Chinese slowdown continues amid plans for major job cuts

Nick Beams

Further evidence of the slowdown in the Chinese economy has emerged, with activity in both manufacturing and services falling to their lowest levels since the immediate aftermath of the 2008 global financial crisis.
The official purchasing managers’ index in manufacturing dropped to 49 in February from 49.8 the previous month—50 indicates the boundary between expansion and contraction. The PMI for the services sector dropped to 52.7 last month, its lowest level since December 2008.
The official manufacturing PMI has now fallen for seven months in a row and the privately-run Caixin PMI index has also declined. He Fan of the Caixin Insight group said employment numbers had fallen at the sharpest rate since January 2009 as companies looked to downsize in order to cut costs.
Job cuts are set to deepen over the longer term, especially in the state-owned companies at the heart of China’s industrial economy.
Speaking to a press conference on Monday, the minister of human resources, Yin Weimin, said some 1.8 million workers in the steel and coal industries could lose their jobs as a result of government plans to cut overcapacity.
The Chinese steel industry, which accounts for more than half of global output, reduced production last year for the first time since 1981 and the government plans to cut production by 150 million tonnes by 2020, resulting in 500,000 steel job losses, with 1.3 million to go in coal.
According to a report from Reuters, the coal and steel cuts are part of a wider plan to axe between 5 and 6 million jobs over the next two to three years, with the figure likely to go even higher. In addition to steel and coal, the cuts are aimed at key industrial sectors, including cement, glassmaking and shipbuilding. Reuters reported that sources with ties to the government leadership were reluctant to speak openly because of fear of “sparking social unrest.”
In a sign of official concern over the immediate situation and falling growth rates, the People’s Bank of China (PBoC) announced on Monday that it was cutting the reserve requirement ratio for banks by 0.5 percentage points to 17 percent. By reducing the amount of cash that commercial banks have to keep in reserve, the central bank hopes they will increase lending and boost economic activity—this is the government’s domestic policy objective.
But the move underscores the thin line financial authorities are treading as they seek to meet international objectives, while keeping control of the economy and financial system. They are trying to prevent a fall in the value of the renminbi, also known as the yuan, amid signs of an increasing capital outflow. Yet the reserve ratio reduction will have the opposite effect: to put downward pressure on the value of the currency.

[Entries from a data source]
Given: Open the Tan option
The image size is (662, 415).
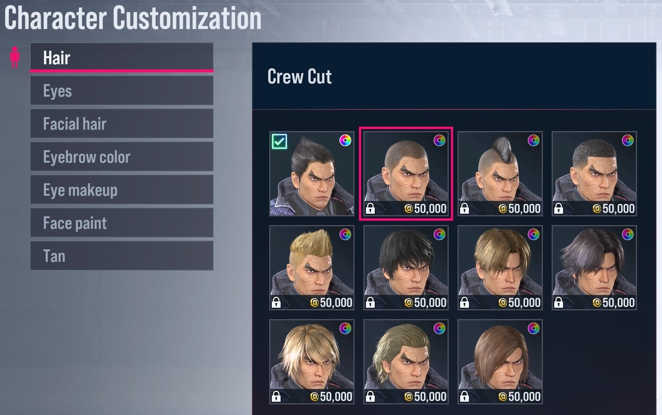Looking at the screenshot, I should (x=122, y=256).
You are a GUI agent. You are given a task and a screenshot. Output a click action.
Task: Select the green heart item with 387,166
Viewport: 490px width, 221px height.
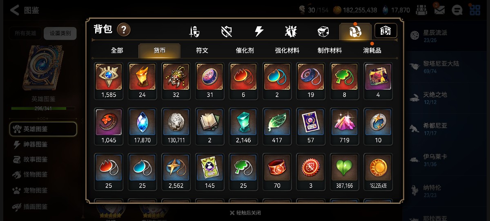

§ **What to work on**: Name each industry that the article on China's economic slowdown says the planned job cuts will hit.

§ **The solution**: Steel, coal, cement, glassmaking, shipbuilding